7.非破壊によるコンクリート構造物表層の緻密さの簡易評価手法

 鉄筋コンクリート構造物を長く使い続けるためには、劣化の原因となる水や塩分などが内部へ侵入しないよう、施工されたコンクリートが十分に緻密である必要があります。しかし、実構造物のコンクリートの緻密さを現場で評価する簡単な方法がないため、造られたコンクリートの品質検査や品質管理は、強度試験の結果や材料の配合に基づいて行われています。ところが、過去の事例からは、強度や配合に問題のないコンクリートを使った構造物であっても、緻密さが不足する場合には早期に鉄筋腐食などの不具合が生じることが懸念され、実構造物で緻密さを確認できる非破壊試験手法の開発が強く望まれていました。
 そこで、電源設備などが不要でかつ1名で測定ができる、簡易な非破壊試験手法を考案しました。試験には、少量の水を噴霧するスプレーと、表面色の変化を計測する電池駆動の測定器を使います(図1)。
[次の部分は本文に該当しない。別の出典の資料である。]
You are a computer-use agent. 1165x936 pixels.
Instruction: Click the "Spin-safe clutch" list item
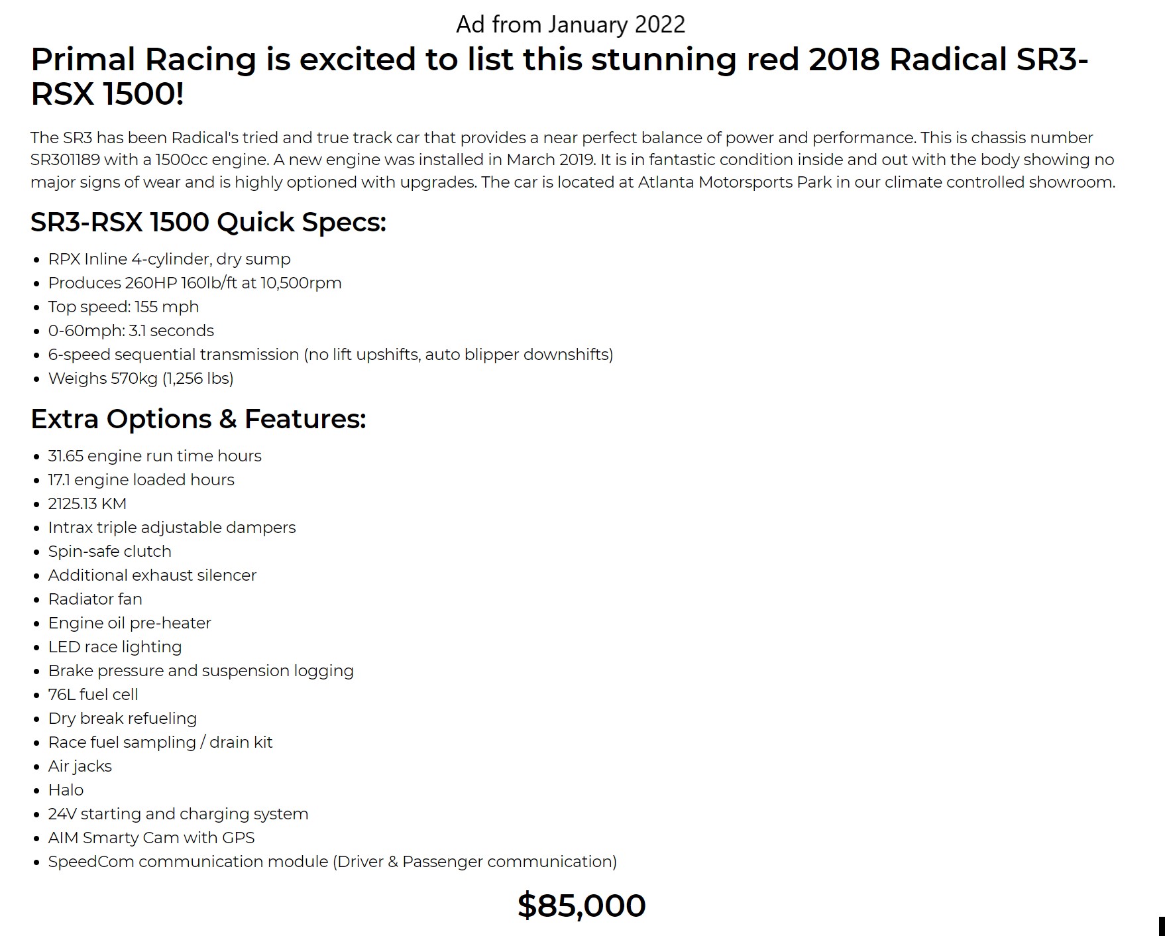click(x=109, y=552)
緻密さに優れたコンクリートではすぐに水を吸い込まなくなり、少量の散水を繰り返した際には早い段階で表層の水分が飽和します。本手法で測定する表面色の変化速度などから表層水分飽和度を求め、この値と繰返し回数との関係を調べることでコンクリートの緻密さの簡易な判定ができることが実験で明らかになりました(図2)。本手法は、測定が簡便で作業性に優れ、現場への適用も容易です。数多くの測定個所を一次的にスクリーニングする簡易評価手法として活用でき、構造物に施工されるコンクリートの品質向上に役立つことが期待されます。